What makes the effort especially noteworthy is that it's coming from a Republican administration. Had former Gov. Martin O'Malley, a progressive Democrat, announced something similar, one can imagine the hue and cry coming out of the Eastern Shore. From Kent to Somerset counties, you would be hearing the charge of liberal politics and indoctrination. Rep. Andy Harris, the 1st District congressman who represents the region, is among those who have publicly expressed skepticism about man-made activities contributing to global warming. But will he attack a fellow Republican for seeking to inform the citizenry? Given his support of Governor Hogan in the past, probably not.

In a sense, Maryland's governor is like Richard Nixon seeking to normalize relations with China. We mean that not in the sense that Governor Hogan has been anti-environment in the way that Nixon was anti-communist but that rural Marylanders are more apt to listen to what he has to say on environmental policy than they will from a Democrat holding the same office.
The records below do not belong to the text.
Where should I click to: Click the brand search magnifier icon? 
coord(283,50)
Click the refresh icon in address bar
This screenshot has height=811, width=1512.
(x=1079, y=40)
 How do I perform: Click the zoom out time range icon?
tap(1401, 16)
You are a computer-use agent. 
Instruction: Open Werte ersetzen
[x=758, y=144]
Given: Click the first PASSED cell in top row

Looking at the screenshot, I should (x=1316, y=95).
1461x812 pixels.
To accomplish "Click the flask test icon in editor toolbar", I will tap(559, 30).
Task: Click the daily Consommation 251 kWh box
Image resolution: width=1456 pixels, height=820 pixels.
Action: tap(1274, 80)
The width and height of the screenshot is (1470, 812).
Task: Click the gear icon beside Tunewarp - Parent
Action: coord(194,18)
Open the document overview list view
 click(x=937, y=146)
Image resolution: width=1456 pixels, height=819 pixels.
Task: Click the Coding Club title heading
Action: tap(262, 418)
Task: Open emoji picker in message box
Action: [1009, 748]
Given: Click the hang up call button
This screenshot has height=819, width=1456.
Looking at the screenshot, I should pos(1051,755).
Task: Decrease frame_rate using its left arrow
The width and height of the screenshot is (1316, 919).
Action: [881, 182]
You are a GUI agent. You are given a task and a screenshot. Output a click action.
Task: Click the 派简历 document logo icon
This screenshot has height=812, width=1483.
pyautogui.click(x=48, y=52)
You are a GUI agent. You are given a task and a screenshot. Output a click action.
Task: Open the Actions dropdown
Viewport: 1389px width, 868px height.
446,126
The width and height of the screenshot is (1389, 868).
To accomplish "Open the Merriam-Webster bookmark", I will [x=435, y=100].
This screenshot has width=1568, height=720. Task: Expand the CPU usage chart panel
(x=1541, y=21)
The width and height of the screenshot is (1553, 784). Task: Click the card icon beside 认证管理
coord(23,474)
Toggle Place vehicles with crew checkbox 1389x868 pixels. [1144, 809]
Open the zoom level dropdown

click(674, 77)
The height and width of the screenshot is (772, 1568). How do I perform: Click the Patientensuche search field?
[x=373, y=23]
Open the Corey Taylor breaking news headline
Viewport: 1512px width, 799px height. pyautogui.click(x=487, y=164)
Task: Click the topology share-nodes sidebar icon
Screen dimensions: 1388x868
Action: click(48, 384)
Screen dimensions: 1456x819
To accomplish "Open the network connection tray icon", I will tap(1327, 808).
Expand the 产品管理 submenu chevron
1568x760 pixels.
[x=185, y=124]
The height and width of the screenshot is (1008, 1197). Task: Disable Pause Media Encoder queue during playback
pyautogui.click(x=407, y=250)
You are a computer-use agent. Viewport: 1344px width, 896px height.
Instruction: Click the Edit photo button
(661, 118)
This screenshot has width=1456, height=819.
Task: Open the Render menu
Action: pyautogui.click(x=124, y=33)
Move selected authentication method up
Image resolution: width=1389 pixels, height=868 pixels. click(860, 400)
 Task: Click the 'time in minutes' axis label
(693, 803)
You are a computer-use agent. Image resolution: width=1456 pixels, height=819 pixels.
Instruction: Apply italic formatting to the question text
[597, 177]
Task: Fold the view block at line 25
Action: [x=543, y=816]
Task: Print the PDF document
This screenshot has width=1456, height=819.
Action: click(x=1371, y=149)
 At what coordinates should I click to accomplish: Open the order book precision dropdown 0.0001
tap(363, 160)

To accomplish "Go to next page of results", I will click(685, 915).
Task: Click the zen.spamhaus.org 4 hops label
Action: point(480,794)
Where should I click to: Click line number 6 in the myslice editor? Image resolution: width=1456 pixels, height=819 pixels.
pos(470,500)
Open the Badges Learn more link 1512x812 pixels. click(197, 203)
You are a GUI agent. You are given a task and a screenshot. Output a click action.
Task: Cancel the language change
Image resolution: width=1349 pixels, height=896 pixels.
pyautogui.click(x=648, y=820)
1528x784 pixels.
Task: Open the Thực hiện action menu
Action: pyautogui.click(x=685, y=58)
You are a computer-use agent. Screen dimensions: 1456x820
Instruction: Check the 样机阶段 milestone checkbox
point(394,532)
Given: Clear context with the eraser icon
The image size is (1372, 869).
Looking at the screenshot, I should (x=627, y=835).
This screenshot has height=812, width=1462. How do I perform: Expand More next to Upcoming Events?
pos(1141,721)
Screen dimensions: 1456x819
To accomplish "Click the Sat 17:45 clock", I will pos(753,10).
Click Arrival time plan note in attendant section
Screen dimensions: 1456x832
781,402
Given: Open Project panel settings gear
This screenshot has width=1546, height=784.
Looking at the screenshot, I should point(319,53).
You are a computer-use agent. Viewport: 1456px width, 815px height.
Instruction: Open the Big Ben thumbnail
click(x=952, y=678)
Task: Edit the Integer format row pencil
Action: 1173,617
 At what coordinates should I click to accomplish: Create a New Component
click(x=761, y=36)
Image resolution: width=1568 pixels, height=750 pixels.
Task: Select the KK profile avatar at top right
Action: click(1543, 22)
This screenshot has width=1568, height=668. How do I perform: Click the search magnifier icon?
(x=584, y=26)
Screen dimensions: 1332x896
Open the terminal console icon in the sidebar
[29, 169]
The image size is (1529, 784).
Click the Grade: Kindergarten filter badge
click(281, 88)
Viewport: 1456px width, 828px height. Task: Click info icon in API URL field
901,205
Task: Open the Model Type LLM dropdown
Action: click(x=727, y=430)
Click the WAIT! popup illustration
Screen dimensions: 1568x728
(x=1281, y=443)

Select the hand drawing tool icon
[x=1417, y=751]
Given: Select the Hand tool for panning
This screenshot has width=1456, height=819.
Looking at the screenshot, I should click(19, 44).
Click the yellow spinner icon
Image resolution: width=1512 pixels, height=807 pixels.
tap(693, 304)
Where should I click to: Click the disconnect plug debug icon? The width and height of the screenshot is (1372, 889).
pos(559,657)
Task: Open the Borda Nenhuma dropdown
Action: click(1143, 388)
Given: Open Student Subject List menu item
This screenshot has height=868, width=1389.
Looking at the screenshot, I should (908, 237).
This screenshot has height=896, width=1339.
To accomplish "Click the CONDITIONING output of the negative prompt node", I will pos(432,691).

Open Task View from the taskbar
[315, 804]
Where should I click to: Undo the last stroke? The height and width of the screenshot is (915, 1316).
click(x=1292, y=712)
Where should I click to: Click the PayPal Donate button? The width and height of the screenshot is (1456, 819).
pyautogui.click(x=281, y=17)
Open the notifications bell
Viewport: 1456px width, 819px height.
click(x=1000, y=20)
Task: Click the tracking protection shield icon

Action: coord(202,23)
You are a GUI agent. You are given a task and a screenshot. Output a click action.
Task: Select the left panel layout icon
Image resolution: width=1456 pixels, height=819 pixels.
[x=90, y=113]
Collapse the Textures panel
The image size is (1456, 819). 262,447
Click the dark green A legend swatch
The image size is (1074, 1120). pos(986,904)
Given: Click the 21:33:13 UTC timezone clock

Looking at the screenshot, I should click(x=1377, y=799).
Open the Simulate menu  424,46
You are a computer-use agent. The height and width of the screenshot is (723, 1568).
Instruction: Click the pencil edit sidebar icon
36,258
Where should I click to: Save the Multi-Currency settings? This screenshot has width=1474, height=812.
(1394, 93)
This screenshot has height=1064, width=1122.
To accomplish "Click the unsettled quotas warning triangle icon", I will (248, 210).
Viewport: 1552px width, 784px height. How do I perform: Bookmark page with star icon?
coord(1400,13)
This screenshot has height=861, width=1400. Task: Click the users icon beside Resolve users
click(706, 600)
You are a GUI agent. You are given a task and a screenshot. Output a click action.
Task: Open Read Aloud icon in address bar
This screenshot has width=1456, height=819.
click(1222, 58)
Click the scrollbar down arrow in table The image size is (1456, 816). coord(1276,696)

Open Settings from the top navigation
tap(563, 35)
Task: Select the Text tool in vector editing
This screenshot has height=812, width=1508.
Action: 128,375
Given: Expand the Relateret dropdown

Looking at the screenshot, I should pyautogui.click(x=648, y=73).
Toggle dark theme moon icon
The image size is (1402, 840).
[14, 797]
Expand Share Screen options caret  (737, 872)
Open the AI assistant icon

On many issues, that's largely irrelevant in a state politically dominated by Democrats. But rural waterfront towns tend to be dominated by political conservatives, so it can matter a great deal. We don't know how Mr. Hogan can communicate that reality in his re-election campaign but it's certainly worth noting — call him a realist or call him a closet liberal, this is a governor willing to teach the hard lessons to allies who may not want to hear them.